Even Logan, always so composed, was having a hard time.
The air vibrated with the sound of our collective restraint, every one of us a single breath away from losing it.
Edward muttered something to Logan, too low for me to catch. Logan’s reply was grim: “We can’t hold him much longer.”
They were right. The thin thread keeping me tethered to reason was fraying fast. All I saw was the door. All I wanted was her.
And then I moved. The first step was mine.
The second was my wolf’s.
It ripped through me like a wildfire—bones wrenching, muscles tearing and reshaping, heat flooding my veins. My boots burst at the seams, claws shredding through leather, the sleeves of my jacket splitting like wet paper.
I hit the threshold in full shift, claws gouging the steel floor, and the scent of her was a tidal wave that drowned everything else.
“Declan!” Logan’s shout was distant thunder. Behind me, I heard Aidan swear and the snap-crack of bones as he gave in to the change too. Edward followed a heartbeat later.
They didn’t have a choice. If I went in alone, they’d be dragging my corpse back out.
She was bound upright on a steel frame, arms spread, dark hair spilling over one shoulder, head tilted in a way that made my chest twist. Her eyes found mine, and the wolf in me howled.
I went bounding through the door at full speed.
Somewhere in the walls, alarms began to wail.
The four of us spilled into the room, claws skittering on the slick floor.
The sterile tang of antiseptic clung to the air, but her scent was stronger, heavier, winding through my head until the world narrowed to just her.
I shifted back without thinking, the change tearing at me and leaving me naked and unguarded in the cold. I didn’t care. I was already crossing the distance, closing the gap between us like nothing else existed.

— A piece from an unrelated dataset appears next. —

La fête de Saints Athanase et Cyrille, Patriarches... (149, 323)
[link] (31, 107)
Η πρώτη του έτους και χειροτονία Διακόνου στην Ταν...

Aidan had shifted back as well, and his growl was low and tense. “This is too clean. No guards yet? They want us in here.”
“Trap later,” I snarled. “Her first.”
Her eyes were locked on mine, wide, panicked, pupils blown, and that was enough to make the wolf shove everything else away. The rest of the world could fucking burn.
Right now, it was her that mattered.